=== Data under study ===

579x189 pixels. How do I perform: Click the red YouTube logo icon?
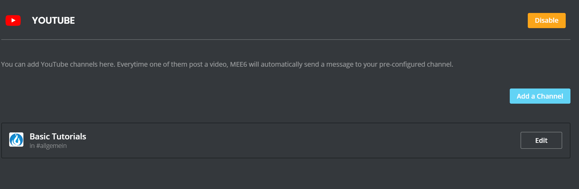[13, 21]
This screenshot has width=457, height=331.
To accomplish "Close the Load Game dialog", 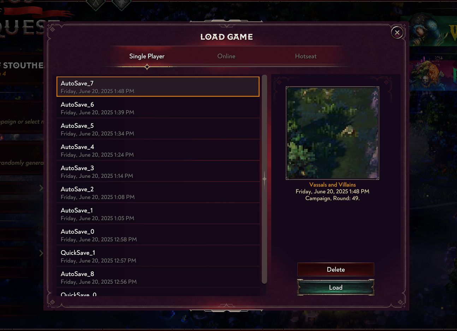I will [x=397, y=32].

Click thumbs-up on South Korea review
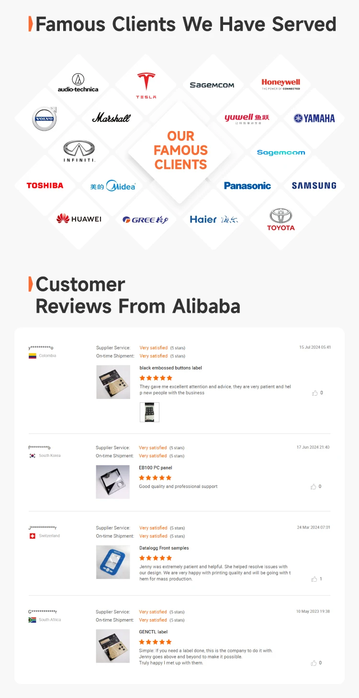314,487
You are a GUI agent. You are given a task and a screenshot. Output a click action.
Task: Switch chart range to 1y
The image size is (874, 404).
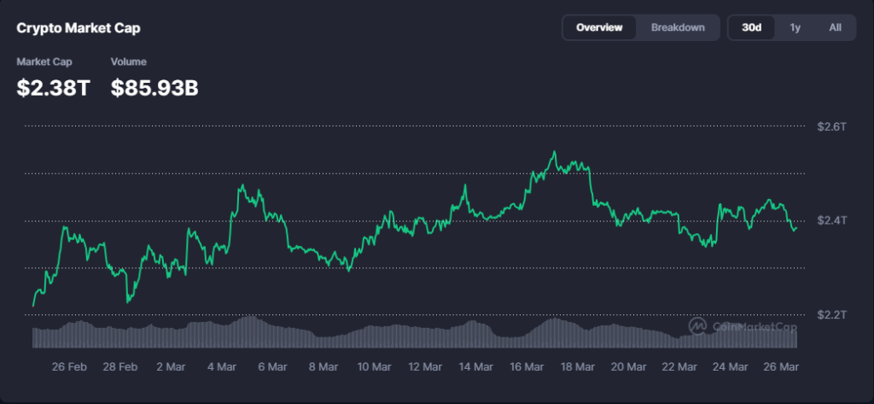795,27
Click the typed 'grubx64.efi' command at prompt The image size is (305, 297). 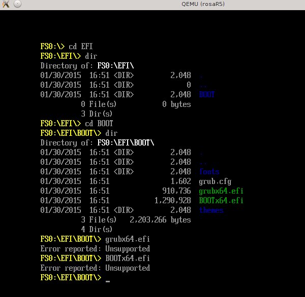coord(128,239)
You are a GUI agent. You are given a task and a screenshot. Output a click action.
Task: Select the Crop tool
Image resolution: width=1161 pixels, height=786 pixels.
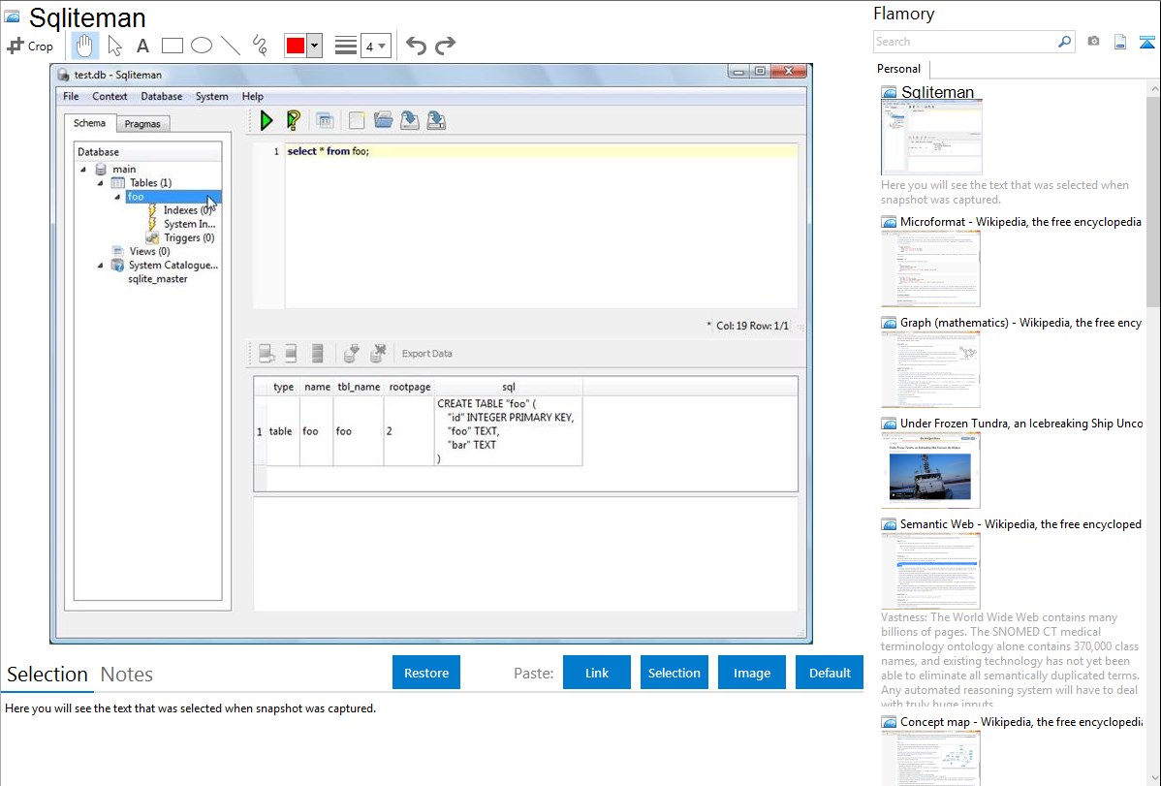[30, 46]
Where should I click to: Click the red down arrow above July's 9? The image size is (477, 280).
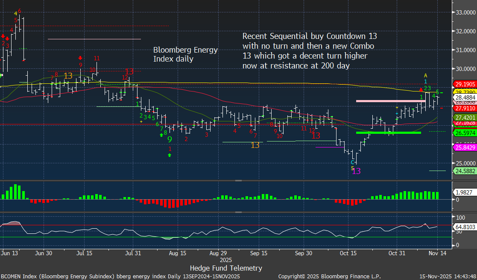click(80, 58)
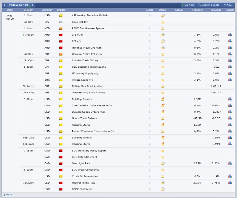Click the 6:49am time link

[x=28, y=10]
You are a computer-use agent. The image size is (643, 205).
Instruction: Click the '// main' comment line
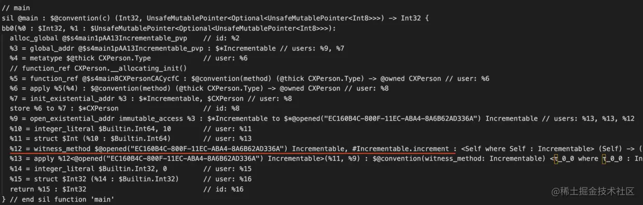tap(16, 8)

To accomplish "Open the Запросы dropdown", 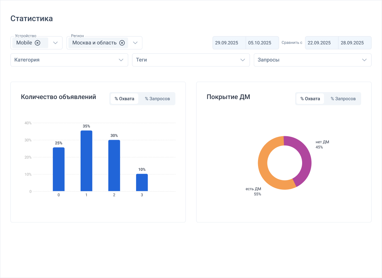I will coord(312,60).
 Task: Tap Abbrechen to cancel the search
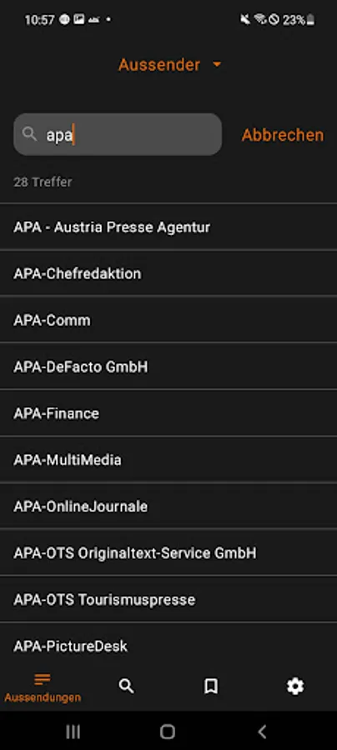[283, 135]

===
=== Data under study ===

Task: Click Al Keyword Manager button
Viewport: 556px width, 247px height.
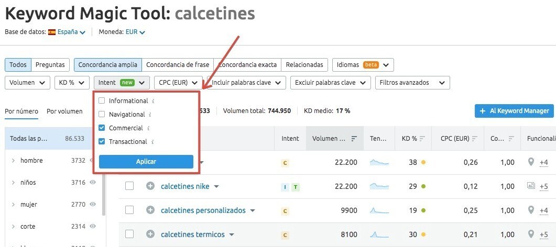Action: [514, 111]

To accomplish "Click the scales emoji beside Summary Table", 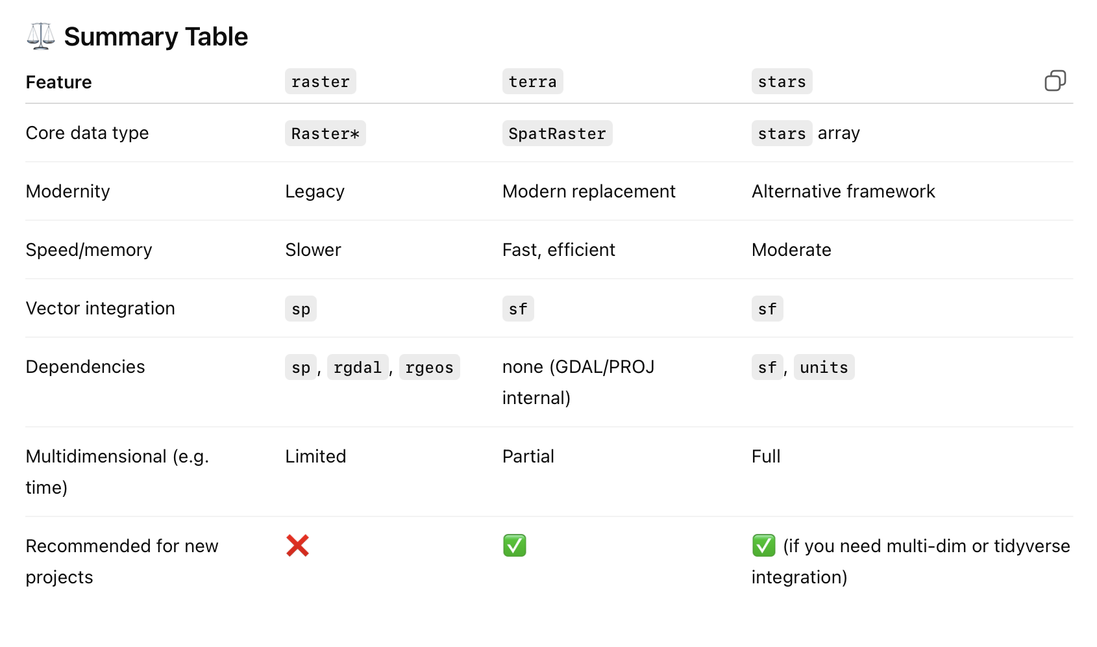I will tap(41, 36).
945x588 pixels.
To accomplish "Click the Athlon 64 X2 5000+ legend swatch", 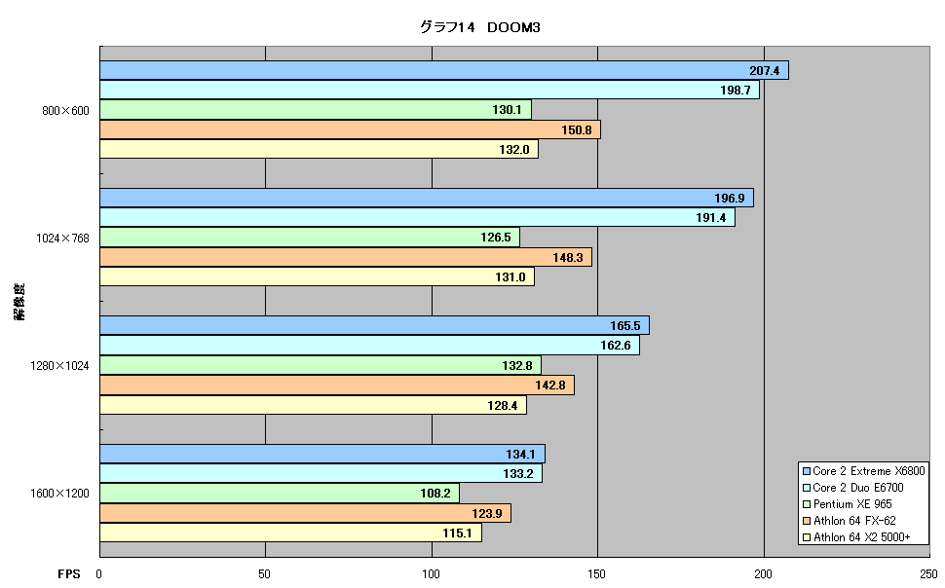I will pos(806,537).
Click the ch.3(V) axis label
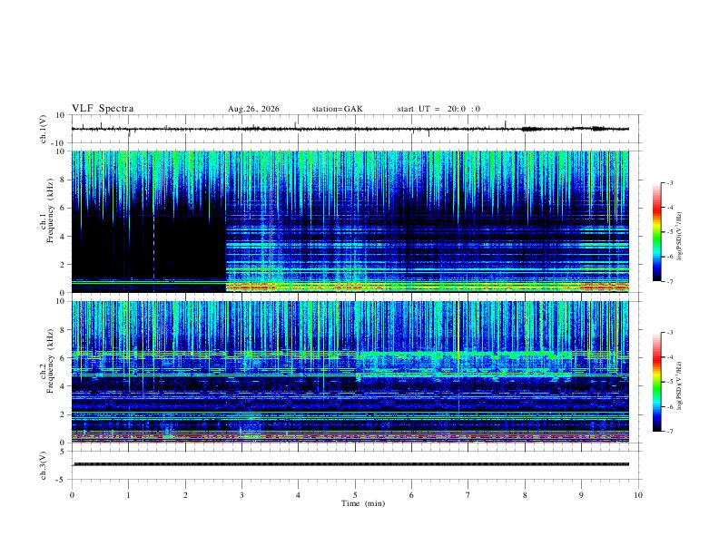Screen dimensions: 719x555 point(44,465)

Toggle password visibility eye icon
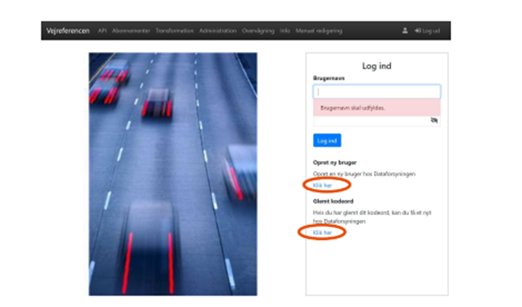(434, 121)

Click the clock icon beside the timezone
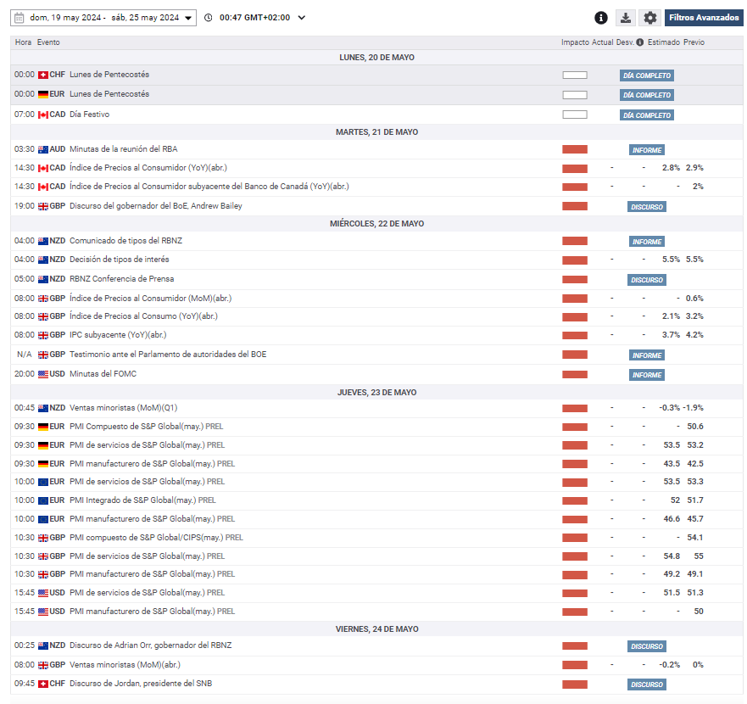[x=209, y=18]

===
=== Data under study ===

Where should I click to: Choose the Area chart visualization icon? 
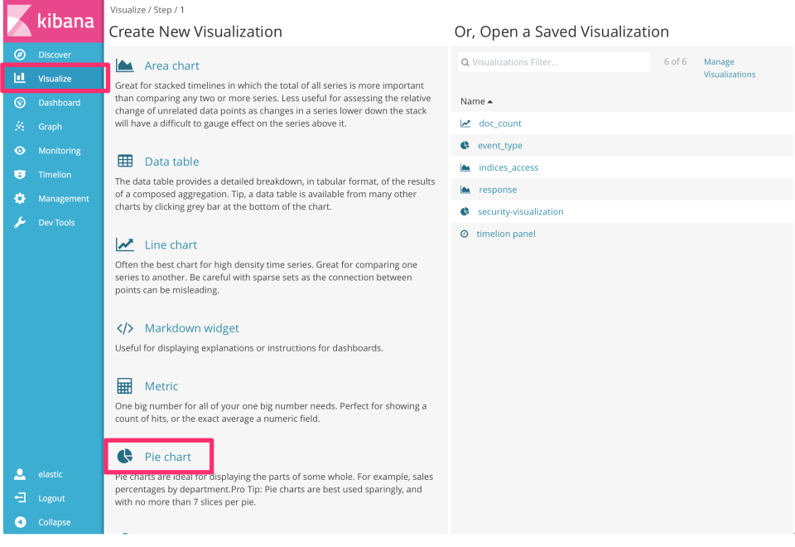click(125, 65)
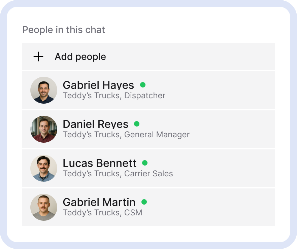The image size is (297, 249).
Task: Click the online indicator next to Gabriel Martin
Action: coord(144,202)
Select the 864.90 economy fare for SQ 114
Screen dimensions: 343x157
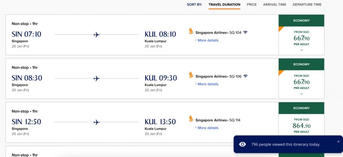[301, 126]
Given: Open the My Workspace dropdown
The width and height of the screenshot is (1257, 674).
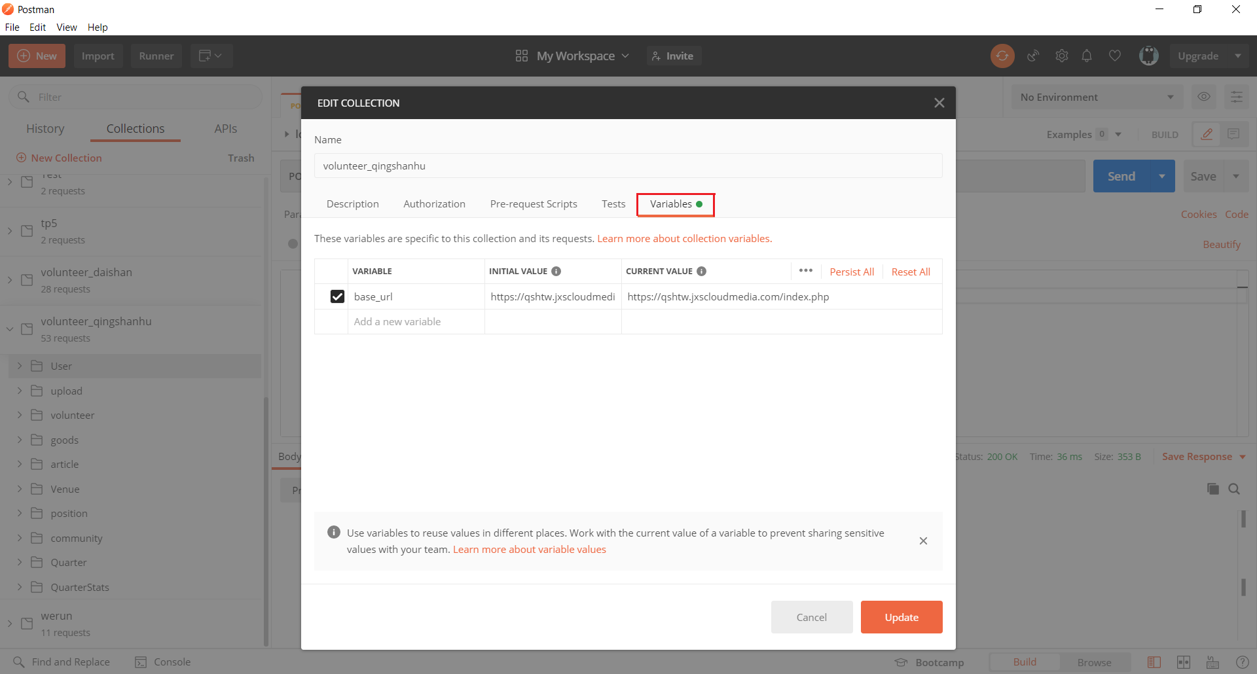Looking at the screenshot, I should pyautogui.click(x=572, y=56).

===

Instructions to follow: Working through the records, find each line containing the word "Select" and copy it.

Exercise response:
Task: Select the Crop tool
Select the 864.90 economy fare for SQ 114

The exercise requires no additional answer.